Yea, people were angry about rising unemployemnt and a crappy economy and guess what…4 years later we still have unemployement higher than when Bush left, the economy still sucks, and for some damn unknown reason, everybody loves Obama.

Maybe the low information liberals would be a little more useful in the collective effort to improve things if they would get their “news” from sources other than “Weekend Update” and “The View”????
^^^^^^^^^^^^^^^^^^^^^^^^^^^^^^^^^^^^^^^^^

Maybe the hate filled, angry CONS would be a little less angrier and less

hateful if they would get their “NEWS” from sources other than FAUX NEWS.

BTW, Your grissly mom (Sarah Palin) and your top con advisor Dick Morris

got the BOOT from FAUX NEWS.

What goes around comes around,
That’s what people say;
So, all the pain they caused
Will come back to THEM someday.

комиссар (Occupation)

February 7th, 2013
5:46 pm

skipper: “Al-Alwaki (sp?) needed a good killin’…………..”

Says who?

Decides who?

Uh Huh....I Pledge Alligance to the Liberal States of America

February 7th, 2013
5:49 pm

@Liberal Nightmare (and Cookmans worst nightmare)

February 7th, 2013
5:27 pm
The typical republican in Metro Atl: Professional degree, Lives OSOP, Church Going, Donates to charity, probably owns at least one gun, spends money and contributes to economy.

Typical Democrat: majority have no college education, pay less than 10 percent federal tax, do not donate to Charity, have received some sort of federal or state assistance.

Yep, those crazy republicans. As long as there are leaches there will be democrats.
^^^^^^^^^^^^^^^^^^^^^^^^^^^^^^^^^^^^^

Yep, we crazy liberals. As long as there are haters, fakers, hypocrites, liars,

schemers, tax dodgers, vote tamperers, thieves, there will be Republicans.

Stevie Ray..Clowns to the left and Jokers to the right..here I am...

February 8th, 2013
8:43 am

getalife

February 7th, 2013
1:52 pm

Please make up your mind. Is the country destroyed or is everything wonderful..

Bill Orvis White

February 8th, 2013
12:27 pm

I met the honorable Paul Broun during a Christian retreat back in the early ’90s right after the honorable President George H.W. Bush unfortunately lost his re-election campaign.

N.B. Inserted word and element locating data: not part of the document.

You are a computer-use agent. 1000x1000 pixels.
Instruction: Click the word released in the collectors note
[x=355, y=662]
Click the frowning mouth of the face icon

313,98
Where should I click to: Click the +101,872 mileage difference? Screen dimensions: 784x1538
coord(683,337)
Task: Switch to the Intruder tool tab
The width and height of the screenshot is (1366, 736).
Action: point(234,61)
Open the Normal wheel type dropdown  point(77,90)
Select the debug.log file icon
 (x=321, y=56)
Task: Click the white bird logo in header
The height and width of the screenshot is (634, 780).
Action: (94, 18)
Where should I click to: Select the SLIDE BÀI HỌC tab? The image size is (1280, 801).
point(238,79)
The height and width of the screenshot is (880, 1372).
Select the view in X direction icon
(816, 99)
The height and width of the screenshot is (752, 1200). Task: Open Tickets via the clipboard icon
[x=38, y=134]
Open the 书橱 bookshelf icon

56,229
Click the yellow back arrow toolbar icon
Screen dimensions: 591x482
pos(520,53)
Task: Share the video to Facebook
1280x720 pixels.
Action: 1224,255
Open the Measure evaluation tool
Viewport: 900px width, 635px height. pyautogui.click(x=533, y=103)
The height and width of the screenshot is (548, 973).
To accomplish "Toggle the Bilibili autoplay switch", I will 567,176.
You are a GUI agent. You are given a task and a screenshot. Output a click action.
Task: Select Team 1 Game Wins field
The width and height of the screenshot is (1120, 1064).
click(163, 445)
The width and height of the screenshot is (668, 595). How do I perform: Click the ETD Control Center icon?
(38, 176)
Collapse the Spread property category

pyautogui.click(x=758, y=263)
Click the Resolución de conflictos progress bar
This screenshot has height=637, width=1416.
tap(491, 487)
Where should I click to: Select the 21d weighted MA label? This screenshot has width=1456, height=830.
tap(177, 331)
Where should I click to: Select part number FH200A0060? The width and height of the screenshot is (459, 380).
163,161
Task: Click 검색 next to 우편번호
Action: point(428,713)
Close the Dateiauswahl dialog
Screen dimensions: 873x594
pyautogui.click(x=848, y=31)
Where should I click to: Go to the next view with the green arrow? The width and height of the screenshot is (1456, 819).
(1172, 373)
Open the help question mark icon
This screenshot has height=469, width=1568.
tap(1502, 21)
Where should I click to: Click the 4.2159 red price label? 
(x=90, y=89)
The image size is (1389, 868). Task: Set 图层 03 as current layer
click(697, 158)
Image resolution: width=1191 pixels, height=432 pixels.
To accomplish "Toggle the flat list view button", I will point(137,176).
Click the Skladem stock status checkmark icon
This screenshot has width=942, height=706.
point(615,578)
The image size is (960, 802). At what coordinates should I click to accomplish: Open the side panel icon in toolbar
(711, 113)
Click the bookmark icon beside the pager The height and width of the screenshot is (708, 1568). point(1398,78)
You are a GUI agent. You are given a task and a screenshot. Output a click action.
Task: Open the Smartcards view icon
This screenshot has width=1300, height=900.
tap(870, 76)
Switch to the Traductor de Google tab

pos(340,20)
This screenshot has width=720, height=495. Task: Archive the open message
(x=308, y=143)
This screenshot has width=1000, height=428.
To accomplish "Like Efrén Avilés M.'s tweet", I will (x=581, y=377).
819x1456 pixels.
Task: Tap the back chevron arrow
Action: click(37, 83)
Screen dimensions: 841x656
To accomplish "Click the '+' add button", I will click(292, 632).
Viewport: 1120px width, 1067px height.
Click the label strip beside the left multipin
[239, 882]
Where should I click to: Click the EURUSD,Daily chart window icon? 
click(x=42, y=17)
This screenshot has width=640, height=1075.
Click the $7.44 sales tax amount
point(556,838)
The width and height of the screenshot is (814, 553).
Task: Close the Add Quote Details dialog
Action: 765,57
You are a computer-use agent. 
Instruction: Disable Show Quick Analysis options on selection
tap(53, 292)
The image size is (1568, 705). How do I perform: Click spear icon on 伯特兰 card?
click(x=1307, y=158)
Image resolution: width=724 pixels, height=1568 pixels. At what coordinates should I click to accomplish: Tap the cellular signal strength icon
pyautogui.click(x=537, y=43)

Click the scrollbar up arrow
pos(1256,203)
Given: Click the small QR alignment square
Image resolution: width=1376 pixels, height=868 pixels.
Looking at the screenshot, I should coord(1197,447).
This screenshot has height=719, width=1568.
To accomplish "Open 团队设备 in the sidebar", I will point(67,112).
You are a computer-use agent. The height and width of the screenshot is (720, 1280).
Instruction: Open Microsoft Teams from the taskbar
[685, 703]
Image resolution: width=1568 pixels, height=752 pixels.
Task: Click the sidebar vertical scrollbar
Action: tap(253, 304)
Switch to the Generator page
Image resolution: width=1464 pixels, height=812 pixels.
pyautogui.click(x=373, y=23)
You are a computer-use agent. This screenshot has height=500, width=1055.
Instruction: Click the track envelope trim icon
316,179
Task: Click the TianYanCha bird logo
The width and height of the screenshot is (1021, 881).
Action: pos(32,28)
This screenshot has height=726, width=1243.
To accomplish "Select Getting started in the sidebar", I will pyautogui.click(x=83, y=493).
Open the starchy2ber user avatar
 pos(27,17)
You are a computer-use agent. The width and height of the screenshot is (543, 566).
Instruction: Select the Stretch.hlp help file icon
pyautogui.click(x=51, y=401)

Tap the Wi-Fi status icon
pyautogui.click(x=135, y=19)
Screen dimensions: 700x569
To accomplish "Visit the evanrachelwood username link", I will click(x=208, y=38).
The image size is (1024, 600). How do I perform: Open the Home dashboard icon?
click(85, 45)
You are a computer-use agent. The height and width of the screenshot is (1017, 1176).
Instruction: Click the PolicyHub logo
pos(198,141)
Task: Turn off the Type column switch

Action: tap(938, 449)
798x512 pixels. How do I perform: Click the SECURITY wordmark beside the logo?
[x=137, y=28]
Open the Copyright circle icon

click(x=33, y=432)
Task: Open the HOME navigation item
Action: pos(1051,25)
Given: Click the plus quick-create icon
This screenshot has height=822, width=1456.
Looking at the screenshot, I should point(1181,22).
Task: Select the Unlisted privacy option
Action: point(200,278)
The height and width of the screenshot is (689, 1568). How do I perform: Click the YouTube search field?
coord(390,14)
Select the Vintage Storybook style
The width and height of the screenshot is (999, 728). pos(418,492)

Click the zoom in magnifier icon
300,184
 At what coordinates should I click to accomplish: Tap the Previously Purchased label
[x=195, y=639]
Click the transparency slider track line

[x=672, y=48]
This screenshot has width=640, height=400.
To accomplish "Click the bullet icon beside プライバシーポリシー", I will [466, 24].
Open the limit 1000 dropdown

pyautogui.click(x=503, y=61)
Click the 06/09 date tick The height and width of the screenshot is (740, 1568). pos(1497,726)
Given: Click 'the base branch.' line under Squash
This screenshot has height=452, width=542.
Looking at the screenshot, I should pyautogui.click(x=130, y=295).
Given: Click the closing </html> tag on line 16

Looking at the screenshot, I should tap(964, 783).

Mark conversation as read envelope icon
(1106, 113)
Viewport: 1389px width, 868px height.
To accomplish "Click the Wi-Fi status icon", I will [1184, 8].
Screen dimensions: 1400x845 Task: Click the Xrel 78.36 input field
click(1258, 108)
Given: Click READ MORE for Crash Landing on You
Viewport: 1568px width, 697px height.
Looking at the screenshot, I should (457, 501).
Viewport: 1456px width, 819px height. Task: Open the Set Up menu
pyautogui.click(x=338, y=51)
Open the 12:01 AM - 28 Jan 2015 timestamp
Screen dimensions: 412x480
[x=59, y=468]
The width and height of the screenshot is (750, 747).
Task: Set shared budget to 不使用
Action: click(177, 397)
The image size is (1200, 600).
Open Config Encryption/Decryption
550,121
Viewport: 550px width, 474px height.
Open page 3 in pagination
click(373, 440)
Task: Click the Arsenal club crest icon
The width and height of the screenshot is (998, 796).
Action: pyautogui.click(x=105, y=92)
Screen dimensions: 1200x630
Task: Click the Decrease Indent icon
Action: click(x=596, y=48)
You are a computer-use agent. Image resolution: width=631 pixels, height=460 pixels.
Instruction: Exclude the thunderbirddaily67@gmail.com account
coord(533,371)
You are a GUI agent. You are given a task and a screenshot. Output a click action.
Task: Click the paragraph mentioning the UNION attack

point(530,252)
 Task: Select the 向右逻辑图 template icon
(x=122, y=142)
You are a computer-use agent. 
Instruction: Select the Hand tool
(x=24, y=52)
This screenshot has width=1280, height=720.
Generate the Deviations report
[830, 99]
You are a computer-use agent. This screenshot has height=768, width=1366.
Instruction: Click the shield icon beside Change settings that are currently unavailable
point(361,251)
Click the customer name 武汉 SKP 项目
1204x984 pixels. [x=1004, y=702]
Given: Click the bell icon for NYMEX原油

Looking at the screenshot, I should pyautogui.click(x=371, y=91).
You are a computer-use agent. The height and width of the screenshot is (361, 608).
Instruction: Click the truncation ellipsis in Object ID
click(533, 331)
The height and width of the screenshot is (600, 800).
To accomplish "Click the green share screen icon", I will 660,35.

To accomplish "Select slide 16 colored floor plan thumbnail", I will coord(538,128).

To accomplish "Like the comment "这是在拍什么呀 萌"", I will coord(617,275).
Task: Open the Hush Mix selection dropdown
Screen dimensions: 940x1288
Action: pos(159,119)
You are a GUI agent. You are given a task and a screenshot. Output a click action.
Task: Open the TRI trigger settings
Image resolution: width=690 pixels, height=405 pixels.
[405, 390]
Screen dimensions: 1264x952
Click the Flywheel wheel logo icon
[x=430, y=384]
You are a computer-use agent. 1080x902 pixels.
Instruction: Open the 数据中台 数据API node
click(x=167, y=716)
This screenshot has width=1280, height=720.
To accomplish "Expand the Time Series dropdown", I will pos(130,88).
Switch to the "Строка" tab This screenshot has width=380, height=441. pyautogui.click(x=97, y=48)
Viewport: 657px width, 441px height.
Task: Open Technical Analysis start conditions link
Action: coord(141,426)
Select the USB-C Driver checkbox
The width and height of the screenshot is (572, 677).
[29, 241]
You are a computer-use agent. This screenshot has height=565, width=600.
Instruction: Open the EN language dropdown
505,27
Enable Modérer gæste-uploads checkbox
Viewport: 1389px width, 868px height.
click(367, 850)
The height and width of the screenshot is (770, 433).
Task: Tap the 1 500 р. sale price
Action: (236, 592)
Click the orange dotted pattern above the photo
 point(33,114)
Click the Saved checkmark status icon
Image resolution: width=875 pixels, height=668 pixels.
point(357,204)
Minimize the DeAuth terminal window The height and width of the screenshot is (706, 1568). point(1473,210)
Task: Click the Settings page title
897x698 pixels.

We were all gathered around a campfire late at night when the honorable future congressman from Georgia told us about the impending doom that would be inflicted upon the nation. I really think it was that night that Mr. Broun had an epiphany that He would be one of many conservative Christians who would become foot soldiers to save the nation from debauchery. Here we are over 20 years later and Mr. Broun is about to become the new junior U.S. senator from Georgia. I’m proud of Rep. Broun and you can bet on it, that I will be writing a check to Him very soon.